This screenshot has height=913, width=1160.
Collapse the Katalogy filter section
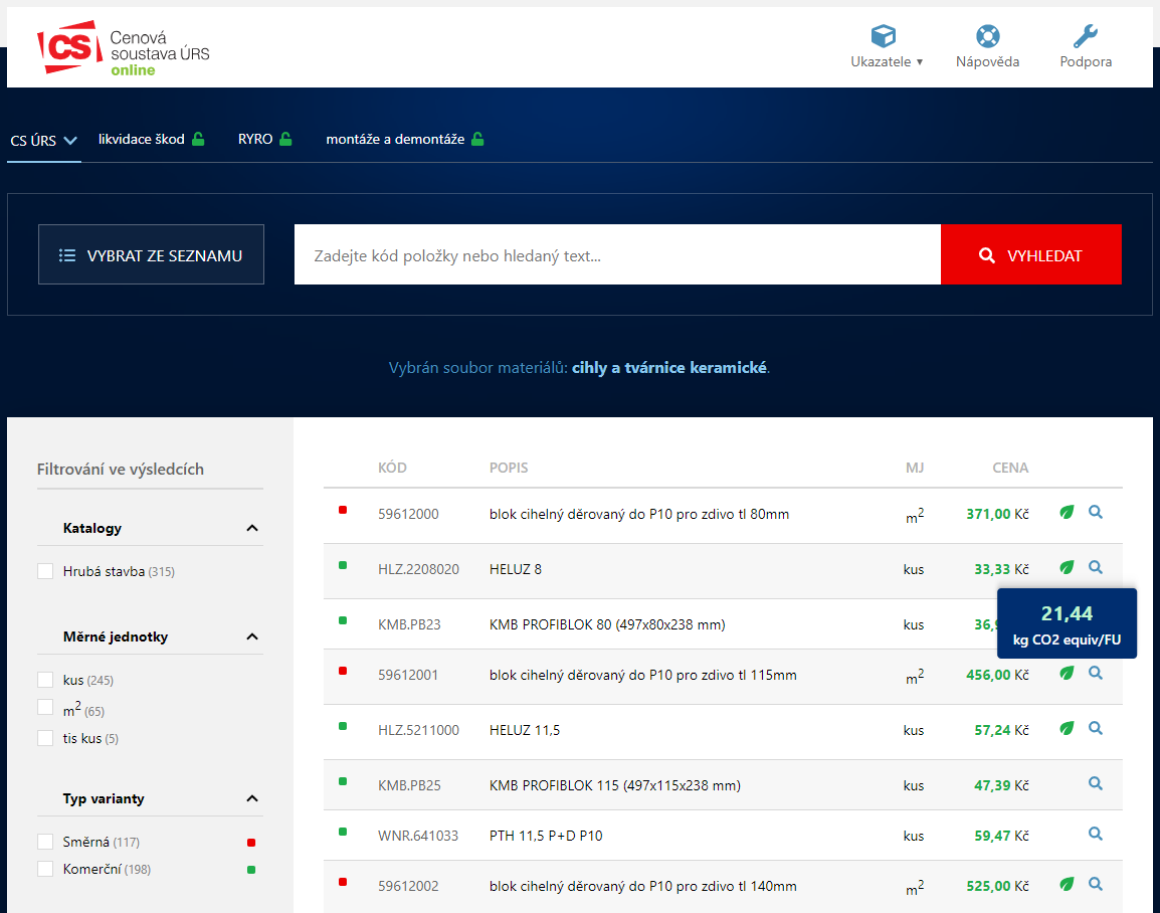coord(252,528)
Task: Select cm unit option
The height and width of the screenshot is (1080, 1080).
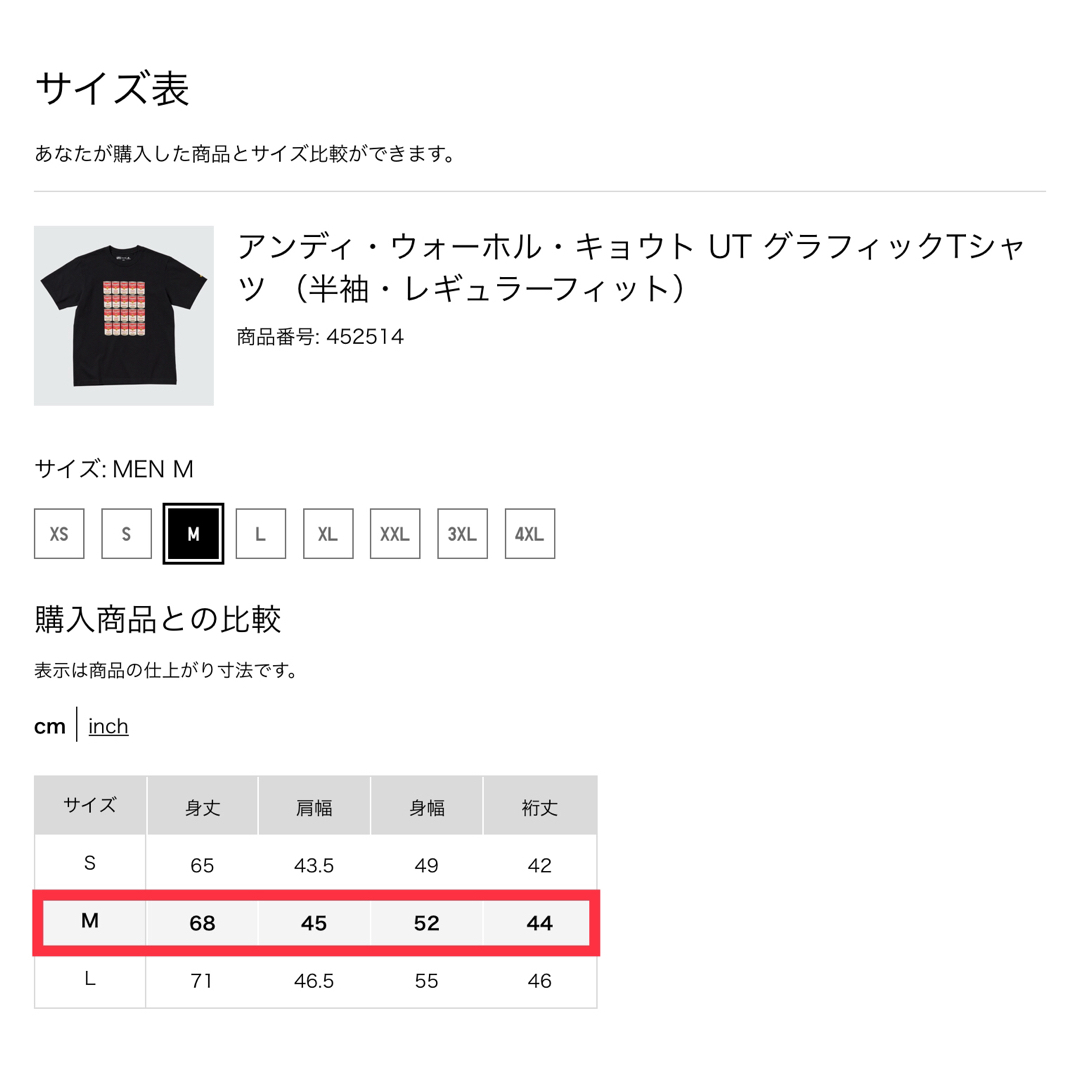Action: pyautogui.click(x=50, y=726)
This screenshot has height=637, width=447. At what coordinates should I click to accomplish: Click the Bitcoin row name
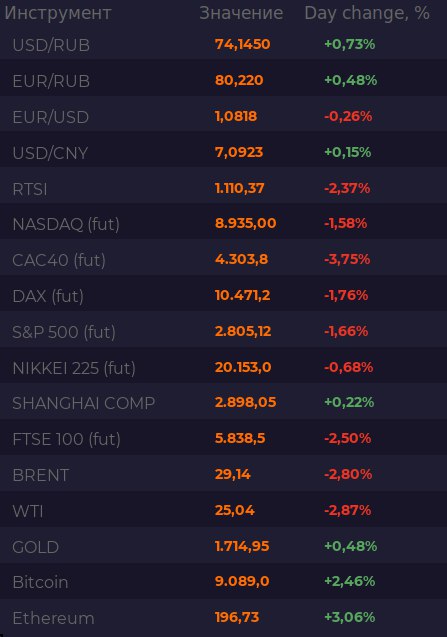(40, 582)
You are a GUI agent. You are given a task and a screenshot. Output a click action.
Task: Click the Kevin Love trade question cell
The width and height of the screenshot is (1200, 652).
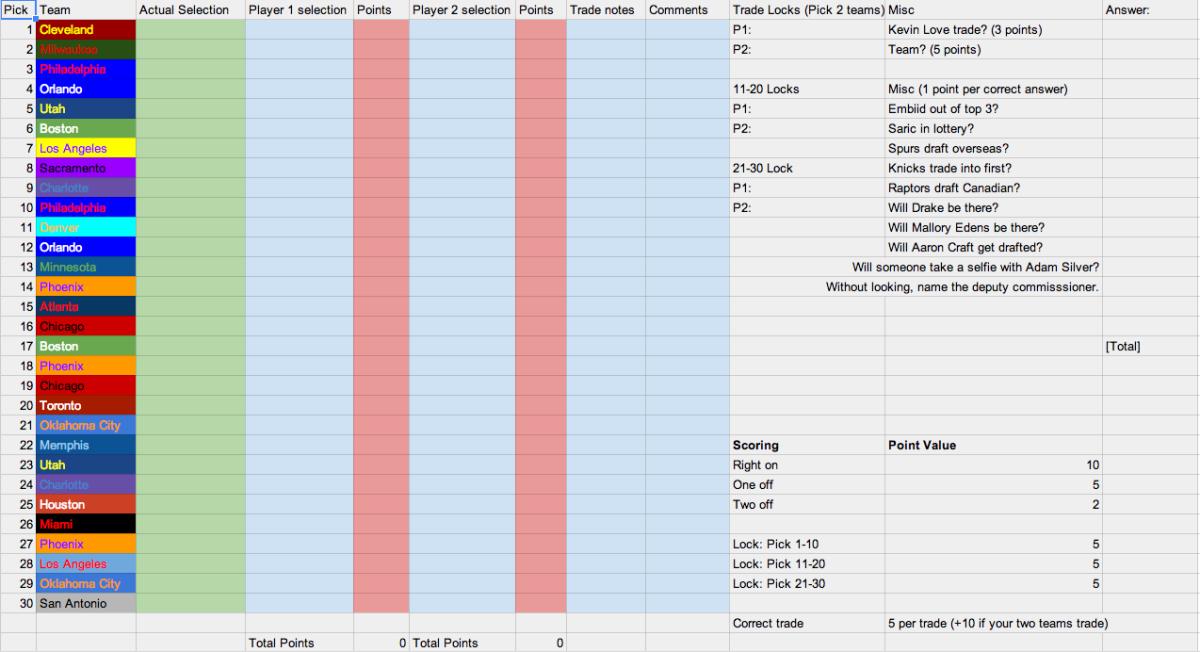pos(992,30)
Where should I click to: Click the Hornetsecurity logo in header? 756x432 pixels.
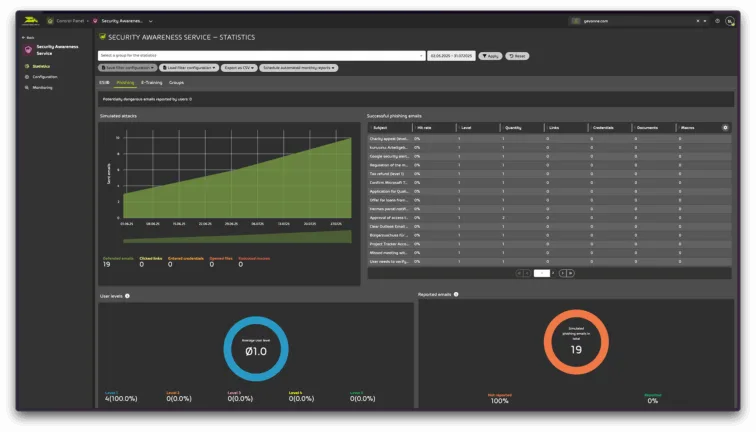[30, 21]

* * *

» **Try it**: An exact copy of the lines from the one with "You are a GUI" through the end of the records: produce that and nothing more, leaving out the pictures.

» **Response to the task**:
You are a GUI agent. You are given a task and a screenshot. Output a click action.
Task: Click the Kevin Love trade question cell
The width and height of the screenshot is (1200, 652).
pos(992,30)
Where should I click to: Click the Hornetsecurity logo in header? 756x432 pixels.
[30, 21]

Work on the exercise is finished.